It is ironic that the form of yoga packaged and popularized by the West is being put forward as a gift to the world from ancient India
Cricket, a wise man has quipped, was an Indian game the British discovered. Following this, it could be said that yoga is a series of postures for physical exercise conjured up in the United States of America that Indians have lately discovered. The purist and the scholar will arch their eyebrows at such a statement, and will point to an ancient text, the Yoga Sutra, written by Patanjali sometime in the third century AD. This text consists of 195 opaque aphorisms whose meanings are obscure to all save the specialist Sanskritists. There are other claims made by those who champion the ancientness of yoga. One claim says that yoga existed in pre-Vedic times: witness the figure of a man on some Harappan seals seated in the lotus position - a basic position for the practitioners of yoga. Another claim draws attention to the use of the word, yoga, in the Rig Veda, the oldest Sanskrit text dating back to circa 1500 BC. An adjunct to this claim is the occurrence of the word in a few passages of the early Upanishads. The ancient lineage of yoga as a form of praxis to fuse together the mind and the body is indeed vast and seemingly indisputable.
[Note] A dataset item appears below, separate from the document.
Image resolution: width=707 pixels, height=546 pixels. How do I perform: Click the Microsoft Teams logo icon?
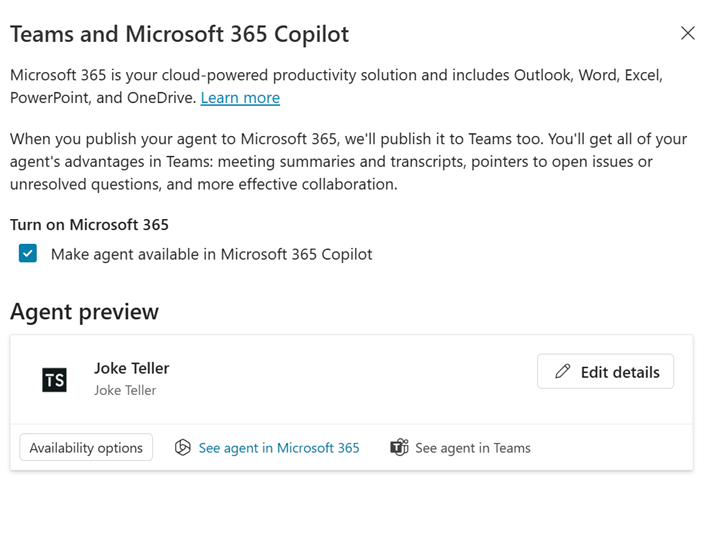point(399,448)
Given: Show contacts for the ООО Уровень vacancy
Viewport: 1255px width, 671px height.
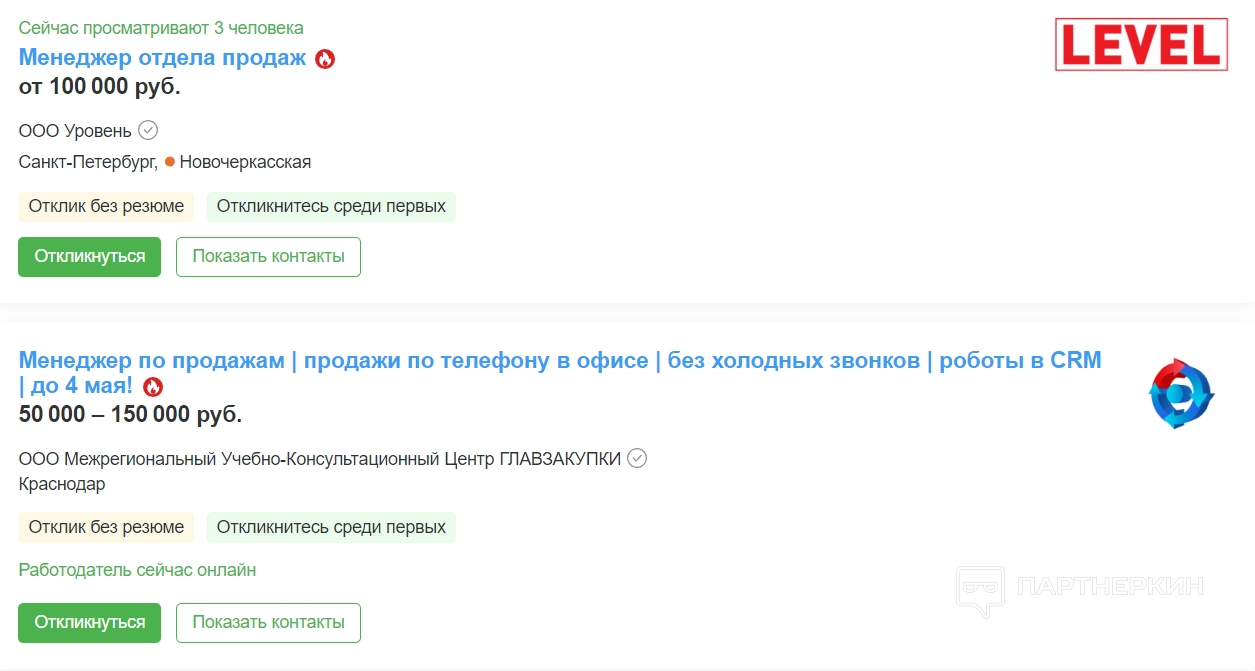Looking at the screenshot, I should point(268,257).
Yet, some significant questions refuse to go away. That figure on the seal of the Indus Valley Civilization - is he just sitting in a way that some people do, or is he practising padmasana? More importantly, and this concerns the various Sanskrit texts from the Rig Veda to the Upanishads to the Yoga Sutra of Patanjali, how many people actually read the texts and deciphered their meaning, given that they were written in Sanskrit and often contained very complex meanings? Some of them do not even mention the postures associated with the practice of yoga. Yoga as a series of postural exercises and techniques of breathing - asana and pranayam - is of relatively recent origin going back to the 19th century, which caught on in the US with the growth of awareness regarding lifestyle ailments and of alternative modes of treatment and management of these ailments. The cult of yoga in the US and in the West 'democratized' yoga by moving it beyond the sacred preserve of a select and initiated band of high-caste and Sanskrit-knowing Hindu males. It is this 'democratized' yoga that has caught on in urban India thanks to teachers like B.K.S. Iyengar and mushrooming centres of the Bihar School of Yoga.
The funny and ironic thing is that the government of Narendra Modi is trying to position the yoga of postural exercises and breathing techniques as a great contribution of ancient India to the world. Mr Modi and his ilk are clearly oblivious of what the ancient Sanskrit texts - from the Rig Veda to the Yoga Sutra - meant by yoga and its profound philosophical implications. Thus a 19th-century construction packaged and popularized in the West is being put forward as a gift of ancient India. It is funny to think of the 19th century as "ancient India". Perhaps this is no reason for lament, since more risible claims have been made on behalf of ancient India.